# WORK REQUIRED
Could you report every line from the entries that includes the word "Collapse"?

# EXTRACTED DATA
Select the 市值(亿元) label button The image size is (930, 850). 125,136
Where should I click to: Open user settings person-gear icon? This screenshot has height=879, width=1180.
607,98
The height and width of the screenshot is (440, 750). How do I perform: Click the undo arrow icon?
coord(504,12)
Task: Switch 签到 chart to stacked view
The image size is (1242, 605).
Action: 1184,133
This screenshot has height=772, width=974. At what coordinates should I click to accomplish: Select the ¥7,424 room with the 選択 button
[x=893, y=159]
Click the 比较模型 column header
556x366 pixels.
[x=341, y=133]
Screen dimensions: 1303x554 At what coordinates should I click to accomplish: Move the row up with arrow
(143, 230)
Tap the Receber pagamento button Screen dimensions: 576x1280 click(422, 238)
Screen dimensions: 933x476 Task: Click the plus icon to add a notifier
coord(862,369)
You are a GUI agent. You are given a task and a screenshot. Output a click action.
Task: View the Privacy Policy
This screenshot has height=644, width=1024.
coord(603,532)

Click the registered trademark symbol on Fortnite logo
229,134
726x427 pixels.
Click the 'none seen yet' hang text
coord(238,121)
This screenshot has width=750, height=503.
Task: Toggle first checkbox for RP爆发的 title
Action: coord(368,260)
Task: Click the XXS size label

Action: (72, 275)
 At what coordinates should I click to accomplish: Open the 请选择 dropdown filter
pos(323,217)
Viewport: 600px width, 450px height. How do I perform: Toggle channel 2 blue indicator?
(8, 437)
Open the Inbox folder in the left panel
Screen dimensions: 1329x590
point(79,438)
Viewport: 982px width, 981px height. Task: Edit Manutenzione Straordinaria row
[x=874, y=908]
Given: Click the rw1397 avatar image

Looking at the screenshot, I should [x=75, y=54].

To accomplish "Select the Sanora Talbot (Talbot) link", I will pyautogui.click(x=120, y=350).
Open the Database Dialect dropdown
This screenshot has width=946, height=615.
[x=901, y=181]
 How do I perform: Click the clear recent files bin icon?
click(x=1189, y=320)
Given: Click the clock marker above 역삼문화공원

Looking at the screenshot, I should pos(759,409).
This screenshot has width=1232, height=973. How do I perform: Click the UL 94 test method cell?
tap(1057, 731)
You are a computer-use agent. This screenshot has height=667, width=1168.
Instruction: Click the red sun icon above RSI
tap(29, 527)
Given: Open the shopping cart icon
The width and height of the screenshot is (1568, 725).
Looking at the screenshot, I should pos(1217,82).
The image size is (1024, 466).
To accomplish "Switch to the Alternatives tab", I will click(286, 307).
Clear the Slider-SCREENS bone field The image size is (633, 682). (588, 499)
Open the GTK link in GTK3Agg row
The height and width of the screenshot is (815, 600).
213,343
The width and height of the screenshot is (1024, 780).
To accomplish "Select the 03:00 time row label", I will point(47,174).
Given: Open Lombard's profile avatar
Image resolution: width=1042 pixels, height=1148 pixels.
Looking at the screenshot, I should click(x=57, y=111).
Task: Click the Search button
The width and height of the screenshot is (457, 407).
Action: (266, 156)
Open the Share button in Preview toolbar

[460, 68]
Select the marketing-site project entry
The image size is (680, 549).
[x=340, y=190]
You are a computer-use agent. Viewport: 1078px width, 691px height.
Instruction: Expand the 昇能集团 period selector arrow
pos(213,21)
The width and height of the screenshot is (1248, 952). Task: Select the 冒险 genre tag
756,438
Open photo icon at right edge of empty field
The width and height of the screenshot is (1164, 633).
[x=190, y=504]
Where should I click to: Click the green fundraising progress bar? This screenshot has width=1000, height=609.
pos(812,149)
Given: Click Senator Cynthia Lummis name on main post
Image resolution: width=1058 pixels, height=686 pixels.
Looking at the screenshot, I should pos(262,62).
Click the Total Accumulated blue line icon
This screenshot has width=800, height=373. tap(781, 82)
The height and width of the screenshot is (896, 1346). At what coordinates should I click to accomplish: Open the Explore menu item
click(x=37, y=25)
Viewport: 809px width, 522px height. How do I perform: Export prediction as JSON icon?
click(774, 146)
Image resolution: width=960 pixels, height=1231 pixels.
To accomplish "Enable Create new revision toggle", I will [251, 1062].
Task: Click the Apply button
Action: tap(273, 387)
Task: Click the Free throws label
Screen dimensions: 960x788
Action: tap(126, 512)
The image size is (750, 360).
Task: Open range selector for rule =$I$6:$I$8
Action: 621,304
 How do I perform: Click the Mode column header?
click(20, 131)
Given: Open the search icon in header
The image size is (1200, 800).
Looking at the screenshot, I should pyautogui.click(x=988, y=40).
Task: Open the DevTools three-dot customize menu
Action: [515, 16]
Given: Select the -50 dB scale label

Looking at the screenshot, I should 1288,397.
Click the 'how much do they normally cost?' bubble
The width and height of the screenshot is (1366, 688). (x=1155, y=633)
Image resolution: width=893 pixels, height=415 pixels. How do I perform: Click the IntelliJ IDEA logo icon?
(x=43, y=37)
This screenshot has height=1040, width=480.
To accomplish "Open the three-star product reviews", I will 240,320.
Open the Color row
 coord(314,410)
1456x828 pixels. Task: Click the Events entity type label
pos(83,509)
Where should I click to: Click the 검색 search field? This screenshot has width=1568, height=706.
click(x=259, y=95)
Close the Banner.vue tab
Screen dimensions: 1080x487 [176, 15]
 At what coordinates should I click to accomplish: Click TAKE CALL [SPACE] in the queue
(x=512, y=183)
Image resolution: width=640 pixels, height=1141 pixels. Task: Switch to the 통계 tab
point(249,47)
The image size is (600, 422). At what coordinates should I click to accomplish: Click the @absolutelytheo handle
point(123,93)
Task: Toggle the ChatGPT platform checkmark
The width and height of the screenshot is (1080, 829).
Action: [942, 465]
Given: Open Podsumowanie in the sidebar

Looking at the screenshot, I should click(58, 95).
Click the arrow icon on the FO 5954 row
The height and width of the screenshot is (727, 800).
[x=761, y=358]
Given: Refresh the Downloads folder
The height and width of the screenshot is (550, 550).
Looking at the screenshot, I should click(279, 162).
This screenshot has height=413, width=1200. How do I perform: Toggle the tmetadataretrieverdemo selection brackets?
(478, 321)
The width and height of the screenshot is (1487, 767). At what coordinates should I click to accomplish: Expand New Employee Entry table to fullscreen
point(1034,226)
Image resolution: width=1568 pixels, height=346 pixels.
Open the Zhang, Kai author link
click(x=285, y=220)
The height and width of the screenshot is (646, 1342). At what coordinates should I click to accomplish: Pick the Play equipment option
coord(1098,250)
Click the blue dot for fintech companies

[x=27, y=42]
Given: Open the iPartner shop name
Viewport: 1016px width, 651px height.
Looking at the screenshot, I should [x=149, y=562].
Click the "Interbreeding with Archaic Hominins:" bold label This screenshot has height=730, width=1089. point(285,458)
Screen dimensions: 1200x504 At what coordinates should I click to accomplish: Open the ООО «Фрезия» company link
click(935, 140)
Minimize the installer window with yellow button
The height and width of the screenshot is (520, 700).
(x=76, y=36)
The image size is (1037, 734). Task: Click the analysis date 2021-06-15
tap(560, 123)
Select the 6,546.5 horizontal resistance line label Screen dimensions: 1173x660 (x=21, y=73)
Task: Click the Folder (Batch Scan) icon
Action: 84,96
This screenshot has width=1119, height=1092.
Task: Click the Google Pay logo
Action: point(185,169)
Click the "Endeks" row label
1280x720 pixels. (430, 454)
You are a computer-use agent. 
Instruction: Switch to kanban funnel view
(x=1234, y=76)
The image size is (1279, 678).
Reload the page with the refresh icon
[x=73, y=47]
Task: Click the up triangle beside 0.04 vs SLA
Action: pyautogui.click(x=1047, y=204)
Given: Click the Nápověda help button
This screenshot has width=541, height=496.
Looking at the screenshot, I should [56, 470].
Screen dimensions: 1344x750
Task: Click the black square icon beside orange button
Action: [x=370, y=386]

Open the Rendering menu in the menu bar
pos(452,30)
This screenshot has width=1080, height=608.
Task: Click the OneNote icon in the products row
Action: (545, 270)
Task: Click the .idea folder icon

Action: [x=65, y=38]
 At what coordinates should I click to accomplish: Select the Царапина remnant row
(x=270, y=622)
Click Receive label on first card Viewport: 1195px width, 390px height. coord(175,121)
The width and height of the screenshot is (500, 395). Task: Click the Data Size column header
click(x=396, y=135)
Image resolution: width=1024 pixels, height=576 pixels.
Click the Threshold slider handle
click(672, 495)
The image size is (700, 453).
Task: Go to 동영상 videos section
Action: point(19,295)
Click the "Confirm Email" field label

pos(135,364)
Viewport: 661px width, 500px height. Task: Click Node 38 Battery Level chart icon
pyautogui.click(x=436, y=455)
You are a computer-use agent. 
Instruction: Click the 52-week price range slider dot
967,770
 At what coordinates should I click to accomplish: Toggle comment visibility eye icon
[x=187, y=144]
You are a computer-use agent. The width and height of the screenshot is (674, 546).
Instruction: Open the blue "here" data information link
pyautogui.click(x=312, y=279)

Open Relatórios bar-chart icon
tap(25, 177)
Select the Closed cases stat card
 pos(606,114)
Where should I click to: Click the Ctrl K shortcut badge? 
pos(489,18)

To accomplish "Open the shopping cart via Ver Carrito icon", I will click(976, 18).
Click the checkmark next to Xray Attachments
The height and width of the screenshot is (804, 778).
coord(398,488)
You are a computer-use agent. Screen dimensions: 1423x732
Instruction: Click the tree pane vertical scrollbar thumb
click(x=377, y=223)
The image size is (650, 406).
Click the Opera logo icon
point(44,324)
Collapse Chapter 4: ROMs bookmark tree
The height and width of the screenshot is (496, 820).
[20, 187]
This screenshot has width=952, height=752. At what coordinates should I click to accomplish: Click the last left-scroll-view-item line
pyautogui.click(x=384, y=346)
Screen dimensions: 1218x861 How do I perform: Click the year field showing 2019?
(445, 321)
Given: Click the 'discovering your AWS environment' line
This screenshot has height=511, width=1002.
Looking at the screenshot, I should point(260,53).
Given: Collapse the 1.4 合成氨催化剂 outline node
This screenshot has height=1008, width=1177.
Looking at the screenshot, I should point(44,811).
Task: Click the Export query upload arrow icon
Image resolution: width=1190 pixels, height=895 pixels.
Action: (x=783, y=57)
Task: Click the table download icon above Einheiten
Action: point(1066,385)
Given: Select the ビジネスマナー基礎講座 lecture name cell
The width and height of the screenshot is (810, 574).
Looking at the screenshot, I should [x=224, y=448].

# TASK RESPONSE
Collapse Chapter 4: ROMs bookmark tree
Given: Collapse the 1.4 合成氨催化剂 outline node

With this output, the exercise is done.